(Stored data entries)

● ● ●

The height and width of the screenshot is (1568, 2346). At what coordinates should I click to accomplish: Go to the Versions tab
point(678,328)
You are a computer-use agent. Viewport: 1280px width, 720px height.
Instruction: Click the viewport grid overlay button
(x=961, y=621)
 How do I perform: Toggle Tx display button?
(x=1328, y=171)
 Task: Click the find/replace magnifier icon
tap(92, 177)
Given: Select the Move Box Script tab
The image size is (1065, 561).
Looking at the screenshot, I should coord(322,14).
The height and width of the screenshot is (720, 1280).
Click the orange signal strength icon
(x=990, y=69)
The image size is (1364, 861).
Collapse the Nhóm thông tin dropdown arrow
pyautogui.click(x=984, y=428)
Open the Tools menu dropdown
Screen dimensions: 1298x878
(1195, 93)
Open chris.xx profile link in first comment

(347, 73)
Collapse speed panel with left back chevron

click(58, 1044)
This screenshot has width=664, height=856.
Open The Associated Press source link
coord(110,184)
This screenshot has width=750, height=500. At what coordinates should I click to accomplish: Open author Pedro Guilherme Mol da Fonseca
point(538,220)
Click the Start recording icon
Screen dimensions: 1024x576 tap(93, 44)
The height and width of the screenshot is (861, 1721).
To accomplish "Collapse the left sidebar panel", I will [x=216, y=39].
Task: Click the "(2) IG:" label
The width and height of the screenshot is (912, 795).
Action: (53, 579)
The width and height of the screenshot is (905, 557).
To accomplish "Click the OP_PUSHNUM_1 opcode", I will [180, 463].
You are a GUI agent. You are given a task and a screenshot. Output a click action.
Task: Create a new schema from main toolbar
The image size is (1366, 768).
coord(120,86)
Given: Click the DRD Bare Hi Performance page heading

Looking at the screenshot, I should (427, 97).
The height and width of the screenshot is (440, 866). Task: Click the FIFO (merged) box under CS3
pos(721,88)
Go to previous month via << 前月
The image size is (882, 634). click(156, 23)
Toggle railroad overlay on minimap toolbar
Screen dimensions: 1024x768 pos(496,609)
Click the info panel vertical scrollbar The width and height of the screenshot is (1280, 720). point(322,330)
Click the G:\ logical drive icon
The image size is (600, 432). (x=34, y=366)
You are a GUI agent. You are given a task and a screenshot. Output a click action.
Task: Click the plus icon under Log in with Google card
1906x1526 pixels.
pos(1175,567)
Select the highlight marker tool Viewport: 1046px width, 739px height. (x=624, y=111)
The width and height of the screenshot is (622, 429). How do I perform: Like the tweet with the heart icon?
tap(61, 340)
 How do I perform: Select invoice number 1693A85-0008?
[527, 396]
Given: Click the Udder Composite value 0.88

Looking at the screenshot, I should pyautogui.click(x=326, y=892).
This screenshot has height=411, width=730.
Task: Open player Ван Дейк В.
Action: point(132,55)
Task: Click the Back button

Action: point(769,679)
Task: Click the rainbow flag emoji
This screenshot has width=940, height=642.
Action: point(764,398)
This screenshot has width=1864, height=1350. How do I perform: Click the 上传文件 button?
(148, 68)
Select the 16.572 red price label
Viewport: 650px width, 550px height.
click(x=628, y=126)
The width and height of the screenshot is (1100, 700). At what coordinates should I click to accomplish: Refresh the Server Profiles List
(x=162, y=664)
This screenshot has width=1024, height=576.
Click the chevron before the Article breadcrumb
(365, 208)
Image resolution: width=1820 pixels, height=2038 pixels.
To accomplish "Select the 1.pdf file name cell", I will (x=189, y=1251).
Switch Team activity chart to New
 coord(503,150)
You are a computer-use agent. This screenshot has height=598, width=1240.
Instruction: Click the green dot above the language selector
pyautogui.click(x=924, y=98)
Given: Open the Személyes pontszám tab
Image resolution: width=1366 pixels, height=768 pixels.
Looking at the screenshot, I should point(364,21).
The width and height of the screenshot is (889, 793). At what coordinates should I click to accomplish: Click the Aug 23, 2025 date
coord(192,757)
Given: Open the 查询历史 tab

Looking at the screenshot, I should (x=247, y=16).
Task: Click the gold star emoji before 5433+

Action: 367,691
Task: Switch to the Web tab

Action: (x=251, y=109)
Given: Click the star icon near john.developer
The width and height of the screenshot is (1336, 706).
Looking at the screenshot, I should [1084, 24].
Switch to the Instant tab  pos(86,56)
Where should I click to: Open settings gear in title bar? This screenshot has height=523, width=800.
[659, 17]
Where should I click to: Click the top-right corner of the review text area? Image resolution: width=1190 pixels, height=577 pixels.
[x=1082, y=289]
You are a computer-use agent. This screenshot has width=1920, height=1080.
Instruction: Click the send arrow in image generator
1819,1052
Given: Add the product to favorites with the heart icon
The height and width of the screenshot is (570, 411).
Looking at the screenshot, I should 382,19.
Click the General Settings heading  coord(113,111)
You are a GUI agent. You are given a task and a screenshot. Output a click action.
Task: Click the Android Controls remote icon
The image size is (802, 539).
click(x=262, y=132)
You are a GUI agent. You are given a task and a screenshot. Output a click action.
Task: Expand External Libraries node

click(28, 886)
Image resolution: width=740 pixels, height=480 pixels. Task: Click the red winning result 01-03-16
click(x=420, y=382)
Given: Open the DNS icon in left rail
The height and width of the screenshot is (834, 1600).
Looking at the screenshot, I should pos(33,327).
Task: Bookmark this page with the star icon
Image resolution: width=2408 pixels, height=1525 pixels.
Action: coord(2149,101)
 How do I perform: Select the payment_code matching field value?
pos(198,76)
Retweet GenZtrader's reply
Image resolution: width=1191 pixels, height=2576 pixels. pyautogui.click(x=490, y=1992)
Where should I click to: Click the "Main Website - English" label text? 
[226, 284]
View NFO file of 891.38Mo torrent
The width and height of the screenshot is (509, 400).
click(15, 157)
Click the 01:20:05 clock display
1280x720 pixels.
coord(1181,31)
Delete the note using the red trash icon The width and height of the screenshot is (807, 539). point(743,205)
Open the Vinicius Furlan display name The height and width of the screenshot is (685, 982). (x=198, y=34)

● ● ●

Revise the rows above by changing every "Instruction" to "Command" and leaving everything else unchanged.

The height and width of the screenshot is (1568, 2346). At what coordinates should I click to accomplish: Go to the Versions tab
point(678,328)
You are a computer-use agent. Viewport: 1280px width, 720px height.
Command: Click the viewport grid overlay button
(x=961, y=621)
 How do I perform: Toggle Tx display button?
(x=1328, y=171)
 Task: Click the find/replace magnifier icon
tap(92, 177)
Given: Select the Move Box Script tab
The image size is (1065, 561).
Looking at the screenshot, I should coord(322,14).
The height and width of the screenshot is (720, 1280).
Click the orange signal strength icon
(x=990, y=69)
The image size is (1364, 861).
Collapse the Nhóm thông tin dropdown arrow
pyautogui.click(x=984, y=428)
Open the Tools menu dropdown
Screen dimensions: 1298x878
(1195, 93)
Open chris.xx profile link in first comment

(347, 73)
Collapse speed panel with left back chevron

click(58, 1044)
This screenshot has width=664, height=856.
Open The Associated Press source link
coord(110,184)
This screenshot has width=750, height=500. At what coordinates should I click to accomplish: Open author Pedro Guilherme Mol da Fonseca
point(538,220)
Click the Start recording icon
Screen dimensions: 1024x576 tap(93, 44)
The height and width of the screenshot is (861, 1721).
To accomplish "Collapse the left sidebar panel", I will [x=216, y=39].
Task: Click the "(2) IG:" label
The width and height of the screenshot is (912, 795).
Action: (53, 579)
The width and height of the screenshot is (905, 557).
To accomplish "Click the OP_PUSHNUM_1 opcode", I will [180, 463].
You are a GUI agent. You are given a task and a screenshot. Output a click action.
Task: Create a new schema from main toolbar
The image size is (1366, 768).
coord(120,86)
Given: Click the DRD Bare Hi Performance page heading

Looking at the screenshot, I should (427, 97).
The height and width of the screenshot is (440, 866). Task: Click the FIFO (merged) box under CS3
pos(721,88)
Go to previous month via << 前月
The image size is (882, 634). click(156, 23)
Toggle railroad overlay on minimap toolbar
Screen dimensions: 1024x768 pos(496,609)
Click the info panel vertical scrollbar The width and height of the screenshot is (1280, 720). point(322,330)
Click the G:\ logical drive icon
The image size is (600, 432). (x=34, y=366)
You are a GUI agent. You are given a task and a screenshot. Output a click action.
Task: Click the plus icon under Log in with Google card
1906x1526 pixels.
pos(1175,567)
Select the highlight marker tool Viewport: 1046px width, 739px height. (x=624, y=111)
The width and height of the screenshot is (622, 429). How do I perform: Like the tweet with the heart icon?
tap(61, 340)
 How do I perform: Select invoice number 1693A85-0008?
[527, 396]
Given: Click the Udder Composite value 0.88

Looking at the screenshot, I should pyautogui.click(x=326, y=892).
This screenshot has height=411, width=730.
Task: Open player Ван Дейк В.
Action: point(132,55)
Task: Click the Back button

Action: point(769,679)
Task: Click the rainbow flag emoji
This screenshot has width=940, height=642.
Action: point(764,398)
This screenshot has width=1864, height=1350. How do I perform: Click the 上传文件 button?
(148, 68)
Select the 16.572 red price label
Viewport: 650px width, 550px height.
click(x=628, y=126)
The width and height of the screenshot is (1100, 700). At what coordinates should I click to accomplish: Refresh the Server Profiles List
(x=162, y=664)
This screenshot has width=1024, height=576.
Click the chevron before the Article breadcrumb
(365, 208)
Image resolution: width=1820 pixels, height=2038 pixels.
To accomplish "Select the 1.pdf file name cell", I will (x=189, y=1251).
Switch Team activity chart to New
 coord(503,150)
You are a computer-use agent. This screenshot has height=598, width=1240.
Command: Click the green dot above the language selector
pyautogui.click(x=924, y=98)
Given: Open the Személyes pontszám tab
Image resolution: width=1366 pixels, height=768 pixels.
Looking at the screenshot, I should point(364,21).
The width and height of the screenshot is (889, 793). At what coordinates should I click to accomplish: Click the Aug 23, 2025 date
coord(192,757)
Given: Open the 查询历史 tab

Looking at the screenshot, I should (x=247, y=16).
Task: Click the gold star emoji before 5433+

Action: 367,691
Task: Switch to the Web tab

Action: (x=251, y=109)
Given: Click the star icon near john.developer
The width and height of the screenshot is (1336, 706).
Looking at the screenshot, I should [1084, 24].
Switch to the Instant tab  pos(86,56)
Where should I click to: Open settings gear in title bar? This screenshot has height=523, width=800.
[659, 17]
Where should I click to: Click the top-right corner of the review text area? Image resolution: width=1190 pixels, height=577 pixels.
[x=1082, y=289]
You are a computer-use agent. This screenshot has width=1920, height=1080.
Command: Click the send arrow in image generator
1819,1052
Given: Add the product to favorites with the heart icon
The height and width of the screenshot is (570, 411).
Looking at the screenshot, I should 382,19.
Click the General Settings heading  coord(113,111)
You are a GUI agent. You are given a task and a screenshot. Output a click action.
Task: Click the Android Controls remote icon
The image size is (802, 539).
click(x=262, y=132)
You are a GUI agent. You are given a task and a screenshot. Output a click action.
Task: Expand External Libraries node

click(28, 886)
Image resolution: width=740 pixels, height=480 pixels. Task: Click the red winning result 01-03-16
click(x=420, y=382)
Given: Open the DNS icon in left rail
The height and width of the screenshot is (834, 1600).
Looking at the screenshot, I should pos(33,327).
Task: Bookmark this page with the star icon
Image resolution: width=2408 pixels, height=1525 pixels.
Action: coord(2149,101)
 How do I perform: Select the payment_code matching field value?
pos(198,76)
Retweet GenZtrader's reply
Image resolution: width=1191 pixels, height=2576 pixels. pyautogui.click(x=490, y=1992)
Where should I click to: Click the "Main Website - English" label text? 
[226, 284]
View NFO file of 891.38Mo torrent
The width and height of the screenshot is (509, 400).
click(15, 157)
Click the 01:20:05 clock display
1280x720 pixels.
coord(1181,31)
Delete the note using the red trash icon The width and height of the screenshot is (807, 539). point(743,205)
Open the Vinicius Furlan display name The height and width of the screenshot is (685, 982). (x=198, y=34)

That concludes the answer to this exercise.